What are “unharmonized variables” in the NAPP data?
All variables in NAPP are processed to varying degrees. They are documented in English and associated with the relevant sections of the original census instructions. The data are analyzed and often recoded for technical and other considerations. But, not all NAPP variables are “integrated” for international and inter-temporal comparability.
The regular NAPP variables – the ones on the main variable availability screen – are integrated: the same codes and labels apply across all the samples that contain the variable. Unharmonized variables, in contrast, are unique to each sample. They generally correspond to the variables in the original datasets submitted to the NAPP project by the various countries. The unharmonized variable codes and labels are not consistent across samples, but the variables have been processed to make them more regularized. Stray values are recoded; all data are converted to numeric values; data universes are empirically determined; unknown and NIU categories are coded consistently. In addition, each unharmonized variable is assigned a unique name in the NAPP database, and the value labels and other variable documentation are written in English.
Many unharmonized variables serve as inputs for the integrated NAPP variables. For example, underlying the integrated variable for marital status, MARST, are numerous unharmonized variables, typically one per sample – CA81A428 for Canada1881, GB81B409 for Scotland 1881, and so forth. Each integrated NAPP variable description has a link to the unharmonized variables that served as its input. The unharmonized variables are also accessible in a comprehensive list using the button near the top of the variables page. The variable description for each unharmonized variable lists the integrated variables for which it provides the source data.
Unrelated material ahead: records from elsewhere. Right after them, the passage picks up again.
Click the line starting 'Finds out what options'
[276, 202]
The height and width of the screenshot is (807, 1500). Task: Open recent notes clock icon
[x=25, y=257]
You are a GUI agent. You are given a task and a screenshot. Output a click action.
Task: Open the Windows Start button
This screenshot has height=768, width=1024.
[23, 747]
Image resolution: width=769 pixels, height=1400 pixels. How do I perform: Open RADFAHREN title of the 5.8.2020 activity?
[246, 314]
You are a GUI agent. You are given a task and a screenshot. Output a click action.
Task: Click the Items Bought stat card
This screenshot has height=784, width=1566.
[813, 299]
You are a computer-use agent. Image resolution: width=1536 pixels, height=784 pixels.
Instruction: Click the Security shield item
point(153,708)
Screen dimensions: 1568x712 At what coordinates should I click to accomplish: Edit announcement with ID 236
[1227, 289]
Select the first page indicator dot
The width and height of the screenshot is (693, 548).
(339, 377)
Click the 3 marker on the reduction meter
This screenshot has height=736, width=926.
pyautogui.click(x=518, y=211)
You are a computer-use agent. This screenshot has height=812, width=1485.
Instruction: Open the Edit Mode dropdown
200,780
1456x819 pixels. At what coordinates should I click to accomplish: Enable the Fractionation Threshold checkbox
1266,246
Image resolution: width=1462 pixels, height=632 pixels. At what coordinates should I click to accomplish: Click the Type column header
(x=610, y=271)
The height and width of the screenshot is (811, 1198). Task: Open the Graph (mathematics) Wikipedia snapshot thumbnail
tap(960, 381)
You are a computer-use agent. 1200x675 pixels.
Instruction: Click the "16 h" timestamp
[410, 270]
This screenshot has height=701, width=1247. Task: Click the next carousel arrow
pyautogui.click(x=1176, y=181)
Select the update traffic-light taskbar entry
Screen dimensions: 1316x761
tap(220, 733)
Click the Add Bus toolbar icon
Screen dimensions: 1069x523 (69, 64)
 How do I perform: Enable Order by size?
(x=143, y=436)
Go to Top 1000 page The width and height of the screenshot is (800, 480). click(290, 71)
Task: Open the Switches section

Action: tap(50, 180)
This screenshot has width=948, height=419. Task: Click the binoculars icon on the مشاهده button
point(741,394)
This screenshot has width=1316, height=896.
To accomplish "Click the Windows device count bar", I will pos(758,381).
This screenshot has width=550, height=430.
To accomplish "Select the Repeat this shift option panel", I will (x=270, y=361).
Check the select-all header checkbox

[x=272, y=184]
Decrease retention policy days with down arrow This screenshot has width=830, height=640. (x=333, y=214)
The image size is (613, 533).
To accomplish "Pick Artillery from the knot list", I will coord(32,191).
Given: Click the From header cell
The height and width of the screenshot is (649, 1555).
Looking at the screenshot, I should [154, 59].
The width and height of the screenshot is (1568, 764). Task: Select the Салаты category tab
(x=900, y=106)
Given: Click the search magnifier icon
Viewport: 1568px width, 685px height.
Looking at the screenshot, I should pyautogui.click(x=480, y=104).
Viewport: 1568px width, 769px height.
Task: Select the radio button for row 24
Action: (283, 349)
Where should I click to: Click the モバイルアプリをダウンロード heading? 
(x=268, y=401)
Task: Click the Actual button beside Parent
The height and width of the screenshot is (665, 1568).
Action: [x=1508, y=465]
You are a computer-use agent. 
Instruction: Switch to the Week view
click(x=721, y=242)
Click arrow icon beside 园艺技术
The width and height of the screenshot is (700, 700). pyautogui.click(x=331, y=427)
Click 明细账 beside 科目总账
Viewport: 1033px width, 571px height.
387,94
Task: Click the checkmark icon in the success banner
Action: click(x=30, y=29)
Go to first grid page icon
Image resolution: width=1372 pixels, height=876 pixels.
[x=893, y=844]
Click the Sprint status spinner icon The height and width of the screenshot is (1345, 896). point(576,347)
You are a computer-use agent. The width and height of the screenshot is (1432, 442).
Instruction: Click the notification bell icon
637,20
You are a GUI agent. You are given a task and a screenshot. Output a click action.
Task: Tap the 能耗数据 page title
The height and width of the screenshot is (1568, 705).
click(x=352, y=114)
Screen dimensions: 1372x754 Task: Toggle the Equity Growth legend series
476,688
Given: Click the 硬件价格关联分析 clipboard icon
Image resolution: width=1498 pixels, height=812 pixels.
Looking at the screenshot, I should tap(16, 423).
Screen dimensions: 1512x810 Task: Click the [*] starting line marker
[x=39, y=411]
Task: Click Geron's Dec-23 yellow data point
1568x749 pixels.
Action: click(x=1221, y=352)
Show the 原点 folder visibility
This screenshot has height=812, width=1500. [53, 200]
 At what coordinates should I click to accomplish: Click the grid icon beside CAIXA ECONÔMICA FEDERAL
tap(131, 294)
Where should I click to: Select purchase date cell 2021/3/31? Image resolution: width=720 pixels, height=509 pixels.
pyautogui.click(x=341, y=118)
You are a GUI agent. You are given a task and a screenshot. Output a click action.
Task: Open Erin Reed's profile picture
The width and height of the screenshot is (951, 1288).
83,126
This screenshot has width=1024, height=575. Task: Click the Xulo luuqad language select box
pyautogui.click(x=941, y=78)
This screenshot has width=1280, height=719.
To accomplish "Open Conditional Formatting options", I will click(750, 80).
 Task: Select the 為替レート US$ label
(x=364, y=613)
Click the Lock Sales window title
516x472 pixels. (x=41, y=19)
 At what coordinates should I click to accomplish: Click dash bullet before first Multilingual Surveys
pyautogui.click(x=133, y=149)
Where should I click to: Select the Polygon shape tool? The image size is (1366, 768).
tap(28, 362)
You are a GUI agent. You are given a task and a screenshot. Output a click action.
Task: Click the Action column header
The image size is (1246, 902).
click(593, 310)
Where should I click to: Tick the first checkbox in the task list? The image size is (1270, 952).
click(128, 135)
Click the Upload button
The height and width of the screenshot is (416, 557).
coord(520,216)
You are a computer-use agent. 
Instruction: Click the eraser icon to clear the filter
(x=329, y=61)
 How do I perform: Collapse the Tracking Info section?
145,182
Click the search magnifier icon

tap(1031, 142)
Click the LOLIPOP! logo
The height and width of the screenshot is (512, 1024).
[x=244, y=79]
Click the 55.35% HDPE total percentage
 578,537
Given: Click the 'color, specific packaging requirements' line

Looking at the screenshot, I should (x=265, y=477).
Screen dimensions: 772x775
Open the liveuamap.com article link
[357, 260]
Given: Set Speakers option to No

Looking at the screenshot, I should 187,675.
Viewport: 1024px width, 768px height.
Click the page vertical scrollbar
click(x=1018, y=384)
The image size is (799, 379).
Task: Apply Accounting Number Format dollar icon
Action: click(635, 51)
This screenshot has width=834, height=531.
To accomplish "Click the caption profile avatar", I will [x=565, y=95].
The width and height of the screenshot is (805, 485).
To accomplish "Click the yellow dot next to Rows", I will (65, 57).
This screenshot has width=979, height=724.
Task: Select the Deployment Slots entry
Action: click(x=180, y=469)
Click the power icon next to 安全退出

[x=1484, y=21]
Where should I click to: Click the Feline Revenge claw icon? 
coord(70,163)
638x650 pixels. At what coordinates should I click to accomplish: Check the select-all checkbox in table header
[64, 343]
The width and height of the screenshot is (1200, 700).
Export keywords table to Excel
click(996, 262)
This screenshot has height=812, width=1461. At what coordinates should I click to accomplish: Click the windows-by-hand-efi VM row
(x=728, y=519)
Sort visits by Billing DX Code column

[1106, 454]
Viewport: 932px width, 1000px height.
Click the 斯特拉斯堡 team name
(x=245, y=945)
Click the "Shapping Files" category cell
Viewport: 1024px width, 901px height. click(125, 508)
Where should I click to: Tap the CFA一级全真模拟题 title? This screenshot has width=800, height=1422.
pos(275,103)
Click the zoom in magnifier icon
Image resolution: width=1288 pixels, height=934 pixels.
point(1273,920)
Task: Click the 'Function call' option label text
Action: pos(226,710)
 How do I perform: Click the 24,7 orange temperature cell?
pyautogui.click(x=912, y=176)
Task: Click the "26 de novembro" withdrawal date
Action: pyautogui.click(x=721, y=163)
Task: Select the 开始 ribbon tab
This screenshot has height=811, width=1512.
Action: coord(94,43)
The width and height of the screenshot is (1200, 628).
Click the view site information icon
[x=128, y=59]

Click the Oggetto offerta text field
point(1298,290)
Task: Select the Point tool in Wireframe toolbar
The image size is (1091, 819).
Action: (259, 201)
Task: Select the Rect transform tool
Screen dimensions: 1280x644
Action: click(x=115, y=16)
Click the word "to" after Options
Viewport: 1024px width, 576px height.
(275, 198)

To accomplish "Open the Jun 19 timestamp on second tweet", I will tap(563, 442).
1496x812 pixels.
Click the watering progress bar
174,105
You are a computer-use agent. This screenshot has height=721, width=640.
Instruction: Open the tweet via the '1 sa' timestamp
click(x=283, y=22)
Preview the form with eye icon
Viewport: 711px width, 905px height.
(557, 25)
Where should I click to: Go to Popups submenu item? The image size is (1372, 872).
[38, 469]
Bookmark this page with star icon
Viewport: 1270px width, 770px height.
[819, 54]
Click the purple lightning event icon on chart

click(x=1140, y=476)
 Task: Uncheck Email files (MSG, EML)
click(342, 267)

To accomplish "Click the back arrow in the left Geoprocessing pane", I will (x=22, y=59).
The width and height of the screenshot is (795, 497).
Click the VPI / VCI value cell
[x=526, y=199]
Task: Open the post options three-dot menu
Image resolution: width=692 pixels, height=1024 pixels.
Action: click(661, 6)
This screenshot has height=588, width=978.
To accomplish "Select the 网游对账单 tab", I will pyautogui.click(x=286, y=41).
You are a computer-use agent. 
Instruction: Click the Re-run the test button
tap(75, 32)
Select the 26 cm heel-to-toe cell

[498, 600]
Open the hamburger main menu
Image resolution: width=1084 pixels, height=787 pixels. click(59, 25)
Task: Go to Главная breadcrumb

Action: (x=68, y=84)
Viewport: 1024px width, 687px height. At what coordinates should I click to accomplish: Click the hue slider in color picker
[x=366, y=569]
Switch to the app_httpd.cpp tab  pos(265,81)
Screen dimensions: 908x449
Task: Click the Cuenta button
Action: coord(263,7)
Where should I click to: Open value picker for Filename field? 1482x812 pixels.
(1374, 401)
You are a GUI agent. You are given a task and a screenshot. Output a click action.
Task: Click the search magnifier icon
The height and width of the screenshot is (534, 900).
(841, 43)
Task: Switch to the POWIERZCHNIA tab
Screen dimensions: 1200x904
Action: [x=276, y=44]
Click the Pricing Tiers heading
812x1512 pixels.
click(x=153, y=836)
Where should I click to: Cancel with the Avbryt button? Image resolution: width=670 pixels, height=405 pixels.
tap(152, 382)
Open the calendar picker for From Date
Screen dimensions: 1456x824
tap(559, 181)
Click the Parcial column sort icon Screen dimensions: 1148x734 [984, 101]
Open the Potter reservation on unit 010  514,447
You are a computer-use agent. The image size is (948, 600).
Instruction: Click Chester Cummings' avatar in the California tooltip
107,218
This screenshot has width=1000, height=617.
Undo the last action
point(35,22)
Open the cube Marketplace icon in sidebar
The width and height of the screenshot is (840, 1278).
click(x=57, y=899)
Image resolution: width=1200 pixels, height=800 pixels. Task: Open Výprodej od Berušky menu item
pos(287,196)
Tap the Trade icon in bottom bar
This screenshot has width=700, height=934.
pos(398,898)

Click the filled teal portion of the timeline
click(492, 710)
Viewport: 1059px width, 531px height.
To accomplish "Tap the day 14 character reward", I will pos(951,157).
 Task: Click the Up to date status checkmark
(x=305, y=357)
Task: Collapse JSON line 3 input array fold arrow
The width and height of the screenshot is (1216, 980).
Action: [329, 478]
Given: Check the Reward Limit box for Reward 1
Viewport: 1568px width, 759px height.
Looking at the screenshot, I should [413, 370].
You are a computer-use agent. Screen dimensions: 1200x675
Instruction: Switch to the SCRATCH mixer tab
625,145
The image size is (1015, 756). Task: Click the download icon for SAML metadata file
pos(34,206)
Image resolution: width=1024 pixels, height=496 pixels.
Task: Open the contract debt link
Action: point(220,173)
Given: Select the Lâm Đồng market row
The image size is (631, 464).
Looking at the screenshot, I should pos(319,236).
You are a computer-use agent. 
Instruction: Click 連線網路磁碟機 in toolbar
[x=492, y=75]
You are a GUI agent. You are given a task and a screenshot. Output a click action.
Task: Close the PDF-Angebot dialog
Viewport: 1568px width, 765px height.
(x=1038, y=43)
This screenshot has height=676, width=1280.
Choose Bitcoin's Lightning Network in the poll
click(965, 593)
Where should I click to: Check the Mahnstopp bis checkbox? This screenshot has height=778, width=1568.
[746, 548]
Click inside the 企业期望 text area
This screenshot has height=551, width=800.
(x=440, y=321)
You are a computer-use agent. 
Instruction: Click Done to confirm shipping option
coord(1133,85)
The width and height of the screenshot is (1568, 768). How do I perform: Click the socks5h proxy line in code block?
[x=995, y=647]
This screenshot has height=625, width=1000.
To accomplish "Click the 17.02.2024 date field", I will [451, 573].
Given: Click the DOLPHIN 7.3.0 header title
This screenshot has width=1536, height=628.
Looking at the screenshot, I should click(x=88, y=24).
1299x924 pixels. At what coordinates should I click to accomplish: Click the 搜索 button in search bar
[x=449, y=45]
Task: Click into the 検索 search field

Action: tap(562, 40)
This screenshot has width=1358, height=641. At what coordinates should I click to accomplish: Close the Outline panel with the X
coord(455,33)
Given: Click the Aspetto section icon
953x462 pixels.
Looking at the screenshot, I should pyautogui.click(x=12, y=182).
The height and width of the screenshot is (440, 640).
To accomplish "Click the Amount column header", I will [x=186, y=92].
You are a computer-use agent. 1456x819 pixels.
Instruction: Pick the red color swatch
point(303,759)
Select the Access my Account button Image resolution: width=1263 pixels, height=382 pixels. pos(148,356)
The unharmonized variables can be included in data extracts. Thus researchers can get both the integrated and unharmonized forms of specific variables (for example, the internationally comparable employment status variable, OCC, and the employment status variable specific to 1900 Norway, NO00A434). Perhaps more importantly, the unharmonized variables give researchers access to data that NAPP has not been able to incorporate in an internationally comparable manner.